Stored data

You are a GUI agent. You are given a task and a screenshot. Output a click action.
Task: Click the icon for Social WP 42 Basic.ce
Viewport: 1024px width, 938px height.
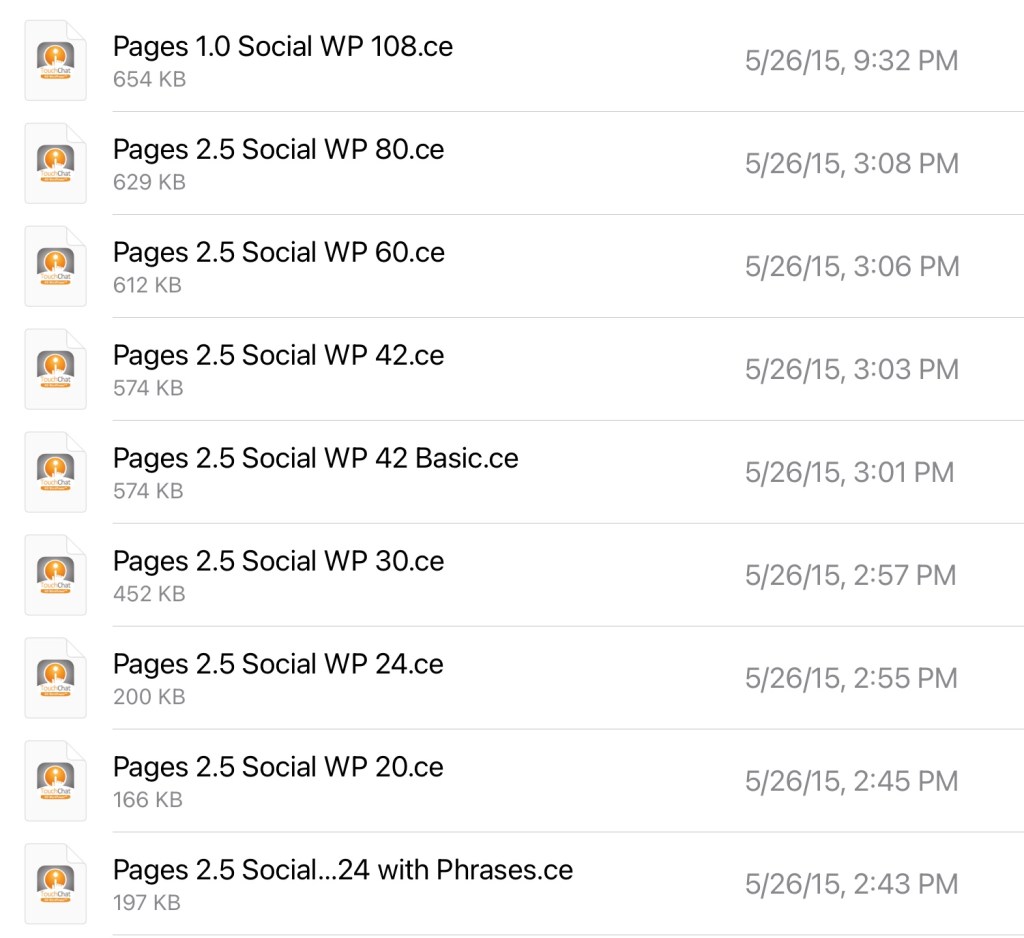pyautogui.click(x=55, y=473)
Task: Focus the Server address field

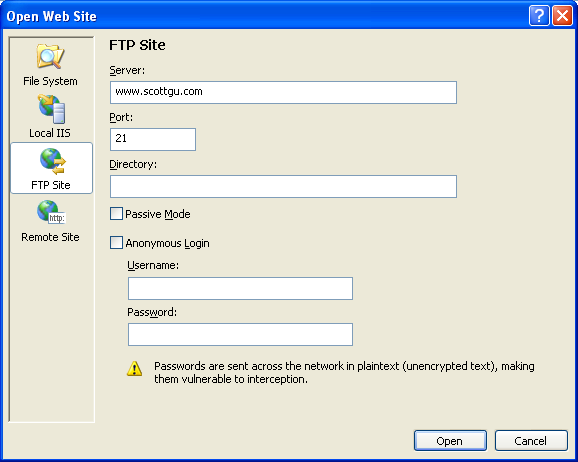Action: coord(283,92)
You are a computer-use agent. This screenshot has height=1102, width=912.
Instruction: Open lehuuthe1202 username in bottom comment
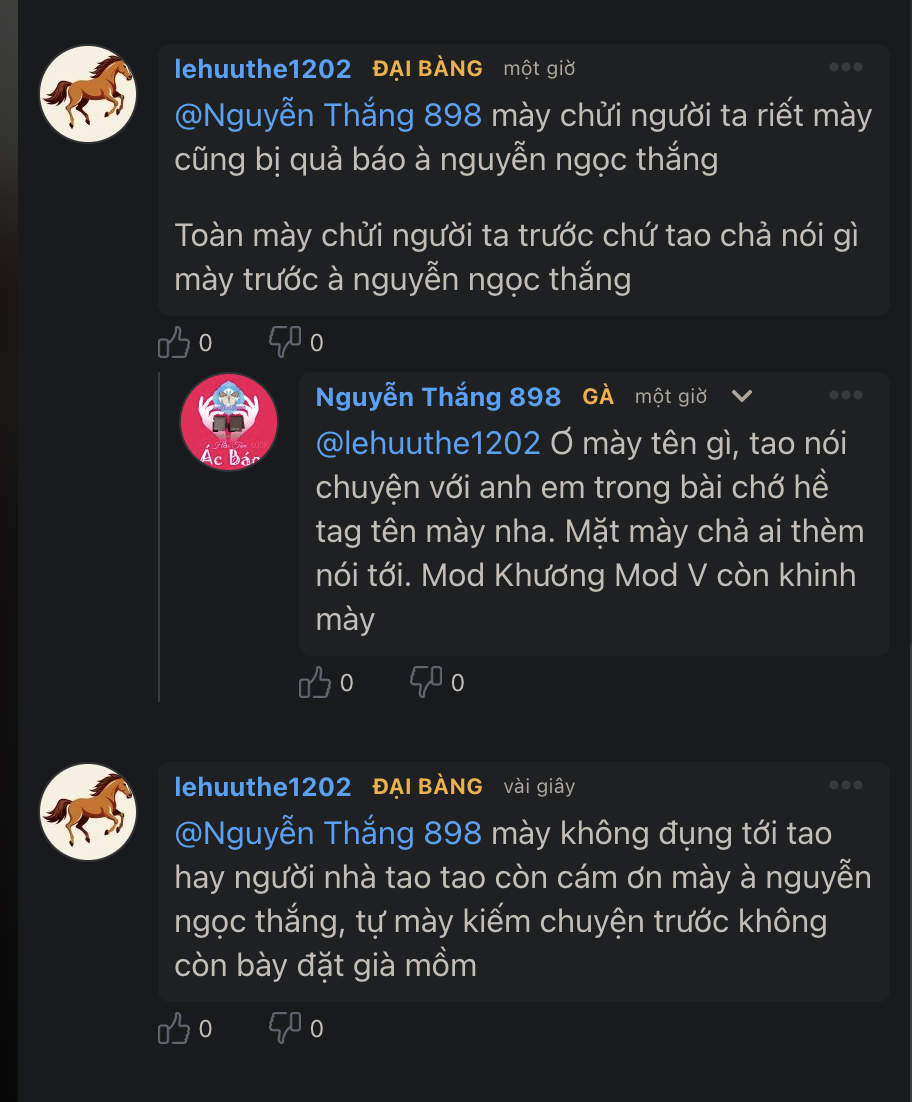click(x=263, y=787)
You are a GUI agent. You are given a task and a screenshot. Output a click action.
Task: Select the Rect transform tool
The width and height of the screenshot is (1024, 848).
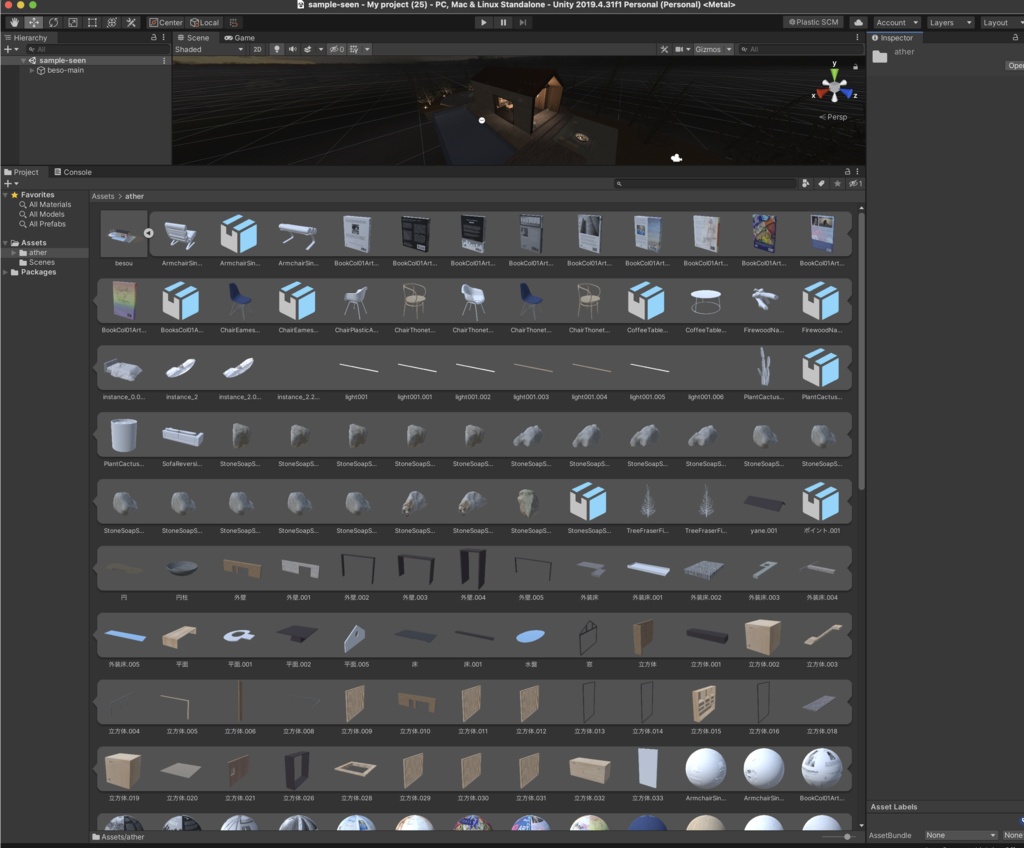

Required action: Your copy must repeat the data word for word and show none of its images.

Finished exercise:
You are a GUI agent. You are given a task and a screenshot. Output a click action.
Task: Click the icon for Social WP 42 Basic.ce
Viewport: 1024px width, 938px height.
pyautogui.click(x=55, y=473)
Task: Focus the Server address field

Action: coord(283,92)
You are a computer-use agent. This screenshot has height=1102, width=912.
Instruction: Open lehuuthe1202 username in bottom comment
click(x=263, y=787)
You are a GUI agent. You are given a task and a screenshot. Output a click action.
Task: Select the Rect transform tool
The width and height of the screenshot is (1024, 848).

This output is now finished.